On the subject of streets and photography I saw “Around Winston Street” at No Vacancy Gallery in the Atrium at Federation Square. “Around Winston Street” is street photography capturing the life on the streets in Shepparton by Serana Hunt. Hunt lives around there and this means that her photographs have a familiar view of the people of Shepparton. Her best photographs are of local characters on the streets. The photographs are mostly in black and white (old school street photography, keeping it real). The exhibition was funded through Pozible Crowdfunding Creativity.


Early January Exhibitions

Although most of Melbourne’s art galleries are closed for a holiday in January there are still a few exhibition of varying quality on in the CBD.
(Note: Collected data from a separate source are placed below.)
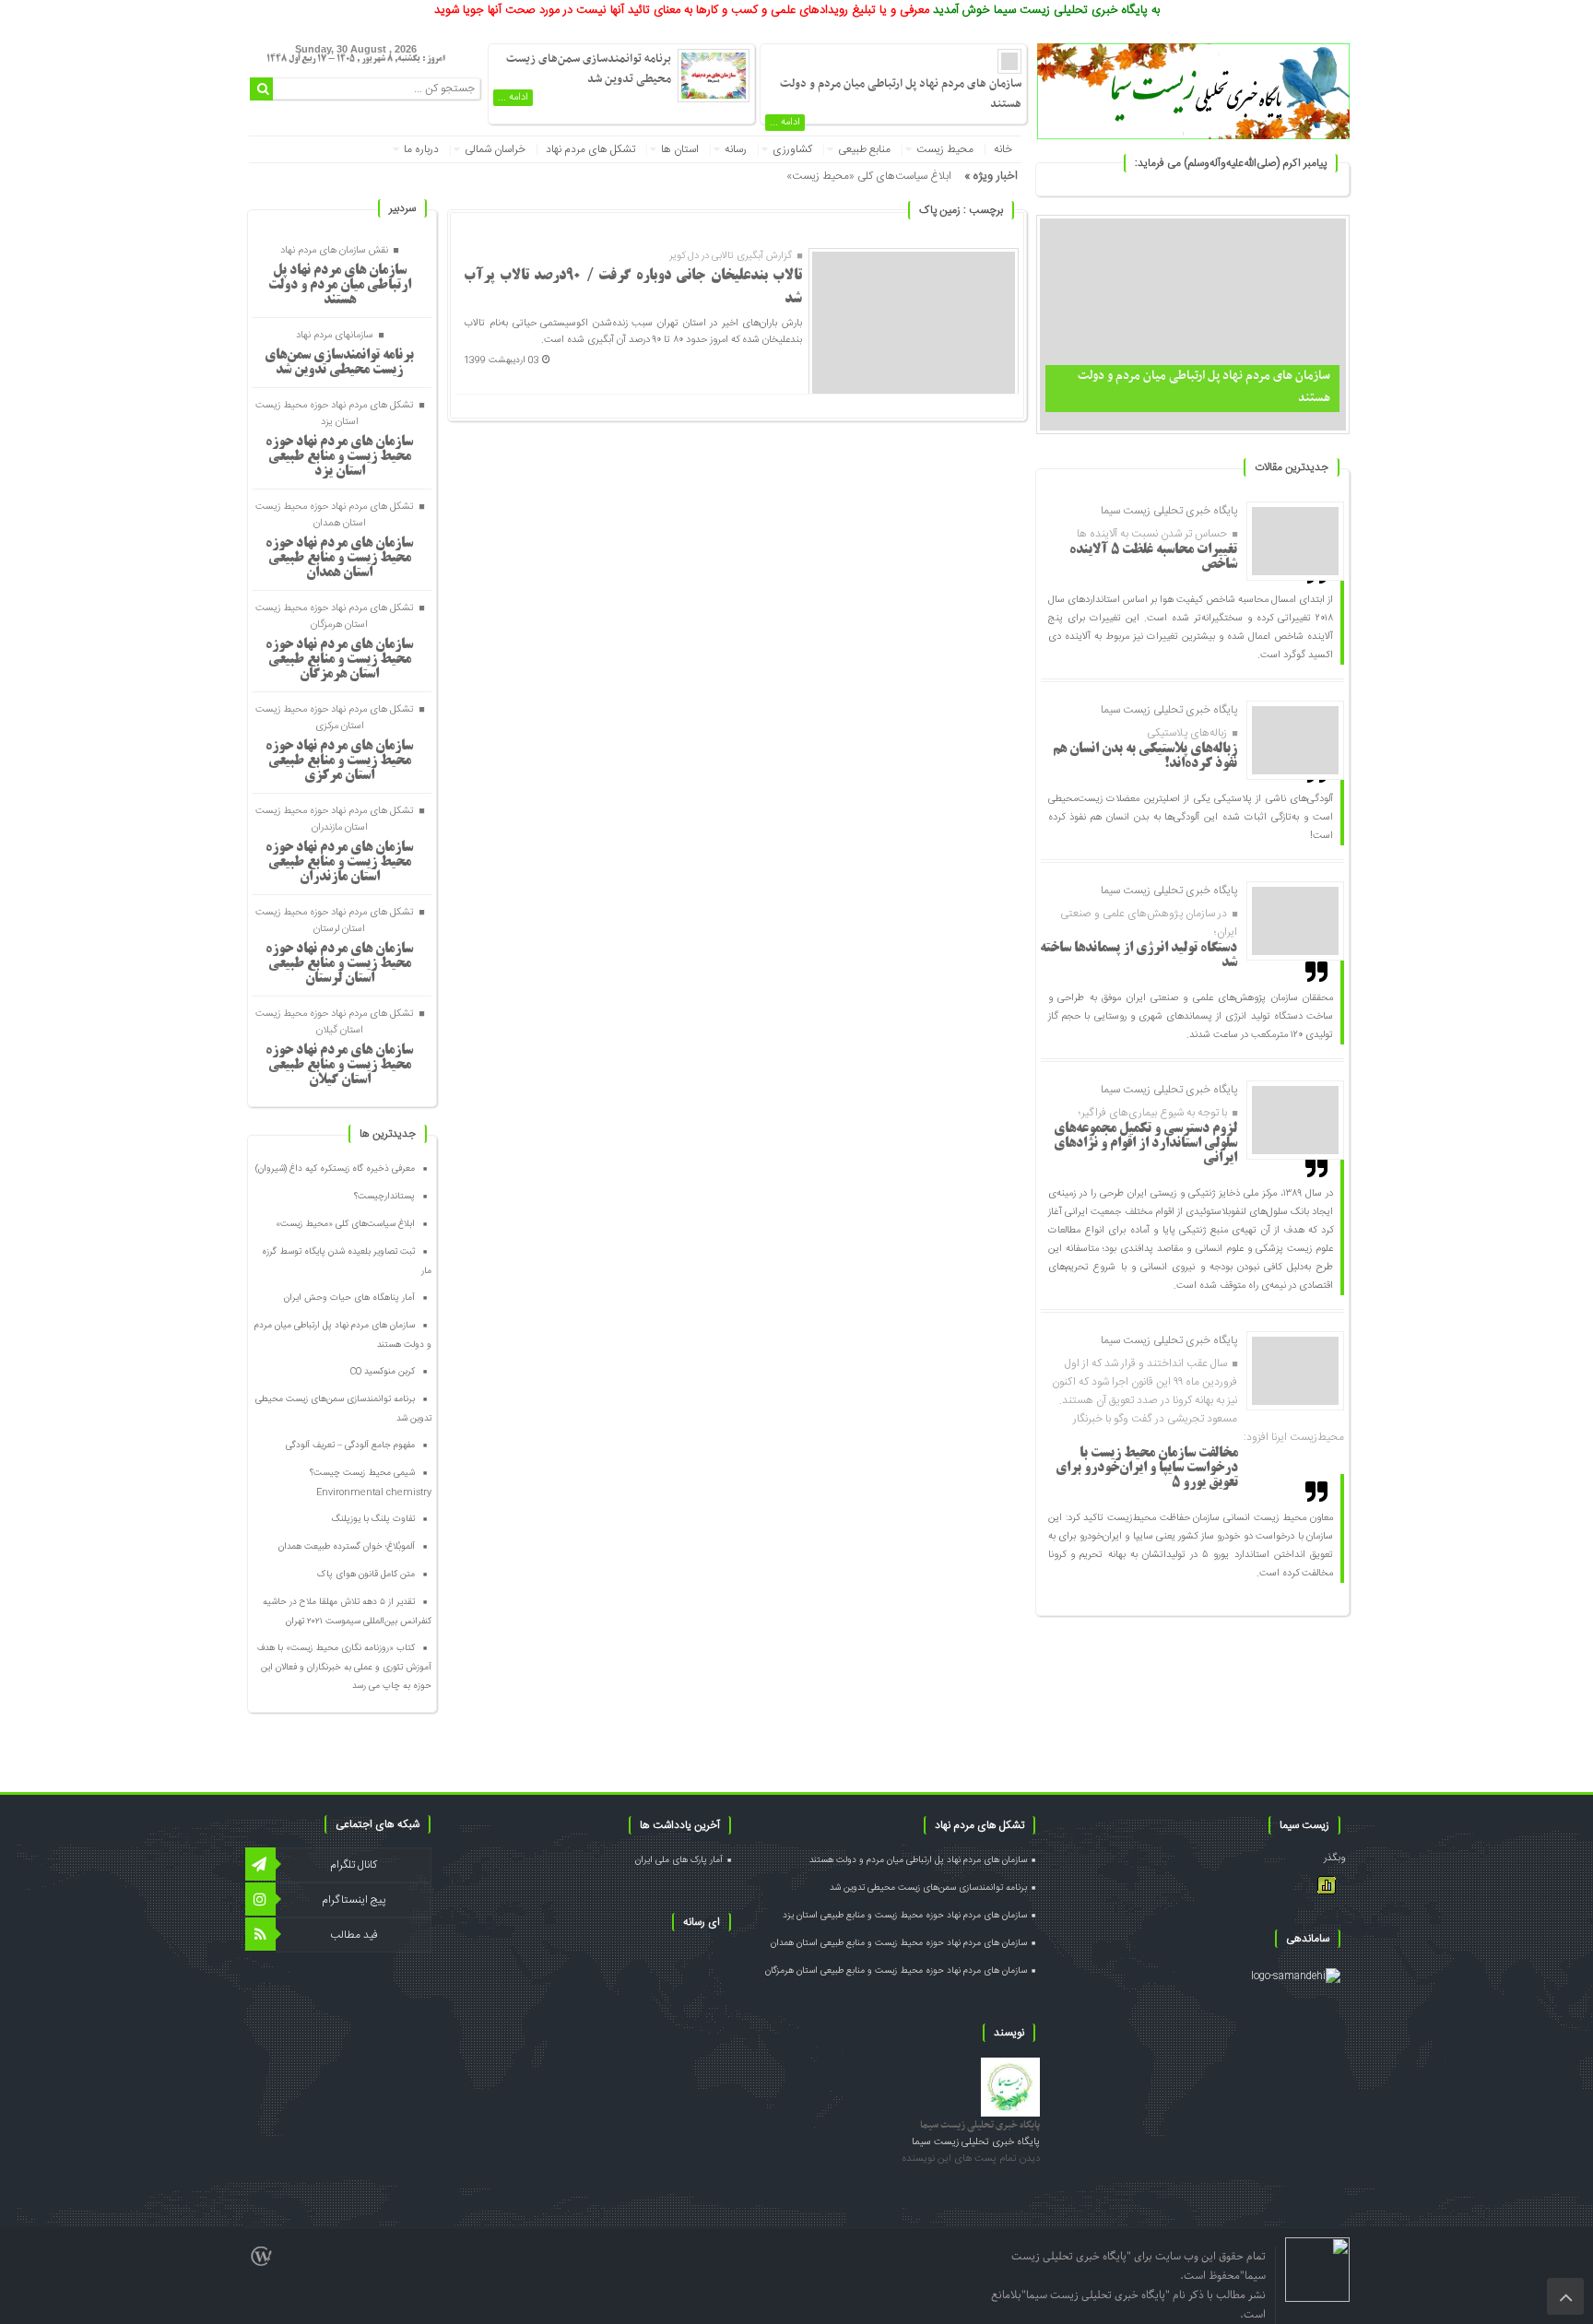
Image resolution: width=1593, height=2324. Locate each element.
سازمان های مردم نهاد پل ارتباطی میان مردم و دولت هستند (339, 286)
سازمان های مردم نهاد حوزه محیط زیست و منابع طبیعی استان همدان (339, 559)
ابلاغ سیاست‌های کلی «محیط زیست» (868, 176)
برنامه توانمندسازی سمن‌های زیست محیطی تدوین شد (588, 69)
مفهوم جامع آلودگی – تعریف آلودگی (350, 1445)
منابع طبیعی (864, 149)
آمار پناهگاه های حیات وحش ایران (349, 1298)
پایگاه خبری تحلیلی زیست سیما (980, 2125)
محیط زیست (945, 149)
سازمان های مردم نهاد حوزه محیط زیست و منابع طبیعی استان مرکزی (339, 761)
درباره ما (421, 149)
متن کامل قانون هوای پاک (366, 1574)
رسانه (736, 149)
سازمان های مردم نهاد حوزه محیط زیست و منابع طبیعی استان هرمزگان (339, 660)
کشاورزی (792, 149)
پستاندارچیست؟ (384, 1196)
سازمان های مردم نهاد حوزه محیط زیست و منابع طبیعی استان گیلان (339, 1066)
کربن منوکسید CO (382, 1371)
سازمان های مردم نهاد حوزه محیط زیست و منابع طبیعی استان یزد (339, 457)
At Platform there is “Unrealised Architecture”, an exhibition of architectural models, plans, ideas and dreams that have not been realized for a variety of reasons from their own impossible nature to local council objections. Architects are very good at putting together displays, generally for presentations for clients, and this exhibition is no exception. And like all exhibitions of unrealised architecture it allows the viewer to imagine: what if they had been built.

Also at Platform, in Vitrine “Nutrimetrica II: 2008 Lukewarm” an evocatively lit installation featuring a wheelchair with gold details on a plinth of lime green videotapes with two bug lights. What this all means is anyone’s guess.

And in Sample, recent VCA graduate, Sam George is exhibiting “You brighten my day”. Five black desk lamps each on a plastic hemisphere plinth, in the glass cabinet are connected to a motion sensor. The motion sensor detects the movement of pedestrians in that corridor of Campbell’s Arcade switching the lights on. It is pretty simple fun switching lights on and off. The use of the desk lamp is probably inspired by the desk-lamp logo for Pixar animation.

At the City Library the “Periodic Table Project” by Marita Dyson and Stuart Flanagan is a good idea poorly realized. It is so poorly realized that their periodic table doesn’t fit on the wall and has two whole lines of elements presented on a different size on another part of the wall. At first I thought that it was an amateur group art project because of the variety of styles and techniques used in the illustrations that went with each element. The only consistent feature was the symbol for the element and its atomic weight somewhere in the lower left hand corner.

In one of the windows of Ross House is a small playful exhibit promoting latest issue of the youth arts magazine, Voiceworks. Amongst the exhibition is the work of Hayden Daniel; I recognized his birdman image from his exhibition last year in the Sample cabinet at Platform.

On the train there is the Moving Gallery with a photograph by Clare Rae from Kings Artist Run Initiative. Rae has staged a private domestic moment; it is has been carefully posed and lit like a penitent saint in a Spanish Baroque painting – St. Mary in the bathroom.